The new guidelines just state that journalists can not tweet/post anything on twitter that they wouldn’t be able to post at work. Some say that it’s a little late to suddenly want to become an unbiased news source:

“Twitter has been around for 10 years and The New York Times is only now realizing that its staff says lots of stupid, left-wing things there?” Media Research Center Vice President Dan Gainor stated. 

These new guidelines will hopefully at least bring them back to center. That or allow the editor to have some credible defense when he tries to hide the fact that his newspaper is Biased.

An Older Video But Great Example Of The Left-Leaning New York Times.

As Reported By Brian Flood, Fox News.

“His solution is a mere fig leaf so the Times can pretend to be a serious news organization. This is the same paper whose columnist Paul Krugman recently tweeted about a nonexistent cholera outbreak in Puerto Rico,” he added.

“This is the same paper that tweeted about its climate change agenda in August, asking ‘What’s a greater threat to Guam? North Korea, or climate change?’ And it will be the same paper that continues to bash Trump across all platforms, no matter what this new rule claims.”

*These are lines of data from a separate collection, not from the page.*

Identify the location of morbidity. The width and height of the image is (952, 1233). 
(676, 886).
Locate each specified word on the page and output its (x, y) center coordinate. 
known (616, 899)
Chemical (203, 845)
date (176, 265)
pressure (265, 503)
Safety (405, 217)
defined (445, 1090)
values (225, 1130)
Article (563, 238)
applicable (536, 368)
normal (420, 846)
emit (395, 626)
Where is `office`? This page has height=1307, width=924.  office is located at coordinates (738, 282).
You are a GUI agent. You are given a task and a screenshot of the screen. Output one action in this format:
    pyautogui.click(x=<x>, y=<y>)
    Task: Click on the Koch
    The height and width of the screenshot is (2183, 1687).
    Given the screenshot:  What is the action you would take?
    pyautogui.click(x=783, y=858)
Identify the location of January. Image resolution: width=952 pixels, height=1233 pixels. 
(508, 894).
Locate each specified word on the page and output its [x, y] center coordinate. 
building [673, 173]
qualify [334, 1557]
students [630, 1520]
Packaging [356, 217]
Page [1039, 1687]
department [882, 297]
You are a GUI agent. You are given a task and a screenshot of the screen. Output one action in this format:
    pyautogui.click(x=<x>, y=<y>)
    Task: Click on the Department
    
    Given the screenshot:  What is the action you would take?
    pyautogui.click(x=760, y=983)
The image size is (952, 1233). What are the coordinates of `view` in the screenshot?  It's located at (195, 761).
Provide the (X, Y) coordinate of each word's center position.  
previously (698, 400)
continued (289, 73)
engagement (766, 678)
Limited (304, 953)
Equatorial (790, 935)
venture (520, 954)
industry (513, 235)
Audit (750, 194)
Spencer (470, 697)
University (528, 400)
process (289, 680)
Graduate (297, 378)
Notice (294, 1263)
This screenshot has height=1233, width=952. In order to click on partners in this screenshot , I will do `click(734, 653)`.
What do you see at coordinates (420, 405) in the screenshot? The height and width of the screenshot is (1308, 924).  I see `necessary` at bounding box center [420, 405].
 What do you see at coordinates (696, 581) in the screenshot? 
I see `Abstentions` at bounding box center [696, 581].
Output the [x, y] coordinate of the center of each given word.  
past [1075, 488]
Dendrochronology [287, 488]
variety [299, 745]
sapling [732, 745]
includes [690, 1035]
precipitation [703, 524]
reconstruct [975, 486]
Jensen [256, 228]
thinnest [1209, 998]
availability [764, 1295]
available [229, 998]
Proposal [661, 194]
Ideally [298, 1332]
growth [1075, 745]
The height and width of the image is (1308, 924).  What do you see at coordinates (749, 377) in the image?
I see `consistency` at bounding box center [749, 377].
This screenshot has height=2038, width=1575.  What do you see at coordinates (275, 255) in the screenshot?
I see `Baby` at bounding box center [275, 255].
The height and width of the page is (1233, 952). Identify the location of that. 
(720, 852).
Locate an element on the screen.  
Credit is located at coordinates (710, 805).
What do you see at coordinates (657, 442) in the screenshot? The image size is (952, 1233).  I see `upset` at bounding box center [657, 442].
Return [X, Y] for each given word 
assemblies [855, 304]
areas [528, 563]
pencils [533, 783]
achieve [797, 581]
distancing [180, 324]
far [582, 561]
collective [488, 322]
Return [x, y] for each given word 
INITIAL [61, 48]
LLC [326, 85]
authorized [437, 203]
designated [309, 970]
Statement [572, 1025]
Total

Perhaps Baquet’s decision to update the policy has to do with the Times’ White House correspondent Glenn Thrush, who has not tweeted since Sept. 19 but had a habit of criticizing Trump prior to going dormant. Thrush said he stopped tweeting because it was “too much of a distraction” but some of his past tweets would have probably violated the paper’s new guidelines.

“In social media posts, our journalists must not express partisan opinions, promote political views, endorse candidates, make offensive comments or do anything else that undercuts The Times’s journalistic reputation,” the Times listed as a key point in the new policy.